◆ THE DATA ◆
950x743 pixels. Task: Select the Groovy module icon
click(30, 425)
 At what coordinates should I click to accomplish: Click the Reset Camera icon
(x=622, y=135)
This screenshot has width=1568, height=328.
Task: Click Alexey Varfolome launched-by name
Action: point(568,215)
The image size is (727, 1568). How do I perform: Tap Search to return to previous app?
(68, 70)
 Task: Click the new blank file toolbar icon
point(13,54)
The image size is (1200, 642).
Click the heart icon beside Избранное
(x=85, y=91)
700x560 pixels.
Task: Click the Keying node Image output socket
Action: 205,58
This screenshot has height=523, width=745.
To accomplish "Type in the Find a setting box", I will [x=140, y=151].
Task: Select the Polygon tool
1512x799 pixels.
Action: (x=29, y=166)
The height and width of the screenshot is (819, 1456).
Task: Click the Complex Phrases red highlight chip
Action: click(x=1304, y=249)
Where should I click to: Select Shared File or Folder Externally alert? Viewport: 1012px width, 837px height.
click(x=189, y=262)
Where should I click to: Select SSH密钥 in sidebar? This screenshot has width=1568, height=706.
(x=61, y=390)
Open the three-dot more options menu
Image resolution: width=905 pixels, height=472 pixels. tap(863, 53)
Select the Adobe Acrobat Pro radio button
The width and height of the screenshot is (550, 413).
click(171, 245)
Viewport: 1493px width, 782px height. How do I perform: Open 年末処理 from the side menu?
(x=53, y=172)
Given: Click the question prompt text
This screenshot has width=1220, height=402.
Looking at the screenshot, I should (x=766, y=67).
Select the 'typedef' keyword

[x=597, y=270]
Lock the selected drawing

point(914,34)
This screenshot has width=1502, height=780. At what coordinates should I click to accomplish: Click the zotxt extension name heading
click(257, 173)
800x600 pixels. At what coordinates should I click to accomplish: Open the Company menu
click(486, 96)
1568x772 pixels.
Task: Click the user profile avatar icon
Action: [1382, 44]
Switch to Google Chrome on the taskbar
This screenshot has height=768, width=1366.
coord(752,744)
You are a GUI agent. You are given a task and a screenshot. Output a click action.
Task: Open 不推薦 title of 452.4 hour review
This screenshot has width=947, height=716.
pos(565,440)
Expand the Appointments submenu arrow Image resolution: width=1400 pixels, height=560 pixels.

◆ TASK ITEM ◆
Everything above, from first entry to last, must be reproduced exactly.

◆ SOLUTION TO THIS EXERCISE ◆
950x743 pixels. Task: Select the Groovy module icon
click(30, 425)
 At what coordinates should I click to accomplish: Click the Reset Camera icon
(x=622, y=135)
This screenshot has width=1568, height=328.
Task: Click Alexey Varfolome launched-by name
Action: point(568,215)
The image size is (727, 1568). How do I perform: Tap Search to return to previous app?
(68, 70)
 Task: Click the new blank file toolbar icon
point(13,54)
The image size is (1200, 642).
Click the heart icon beside Избранное
(x=85, y=91)
700x560 pixels.
Task: Click the Keying node Image output socket
Action: 205,58
This screenshot has height=523, width=745.
To accomplish "Type in the Find a setting box", I will [x=140, y=151].
Task: Select the Polygon tool
1512x799 pixels.
Action: (x=29, y=166)
The height and width of the screenshot is (819, 1456).
Task: Click the Complex Phrases red highlight chip
Action: click(x=1304, y=249)
Where should I click to: Select Shared File or Folder Externally alert? Viewport: 1012px width, 837px height.
click(x=189, y=262)
Where should I click to: Select SSH密钥 in sidebar? This screenshot has width=1568, height=706.
(x=61, y=390)
Open the three-dot more options menu
Image resolution: width=905 pixels, height=472 pixels. tap(863, 53)
Select the Adobe Acrobat Pro radio button
The width and height of the screenshot is (550, 413).
click(171, 245)
Viewport: 1493px width, 782px height. How do I perform: Open 年末処理 from the side menu?
(x=53, y=172)
Given: Click the question prompt text
This screenshot has width=1220, height=402.
Looking at the screenshot, I should (x=766, y=67).
Select the 'typedef' keyword

[x=597, y=270]
Lock the selected drawing

point(914,34)
This screenshot has width=1502, height=780. At what coordinates should I click to accomplish: Click the zotxt extension name heading
click(257, 173)
800x600 pixels. At what coordinates should I click to accomplish: Open the Company menu
click(486, 96)
1568x772 pixels.
Task: Click the user profile avatar icon
Action: [1382, 44]
Switch to Google Chrome on the taskbar
This screenshot has height=768, width=1366.
coord(752,744)
You are a GUI agent. You are given a task and a screenshot. Output a click action.
Task: Open 不推薦 title of 452.4 hour review
This screenshot has width=947, height=716.
pos(565,440)
Expand the Appointments submenu arrow Image resolution: width=1400 pixels, height=560 pixels.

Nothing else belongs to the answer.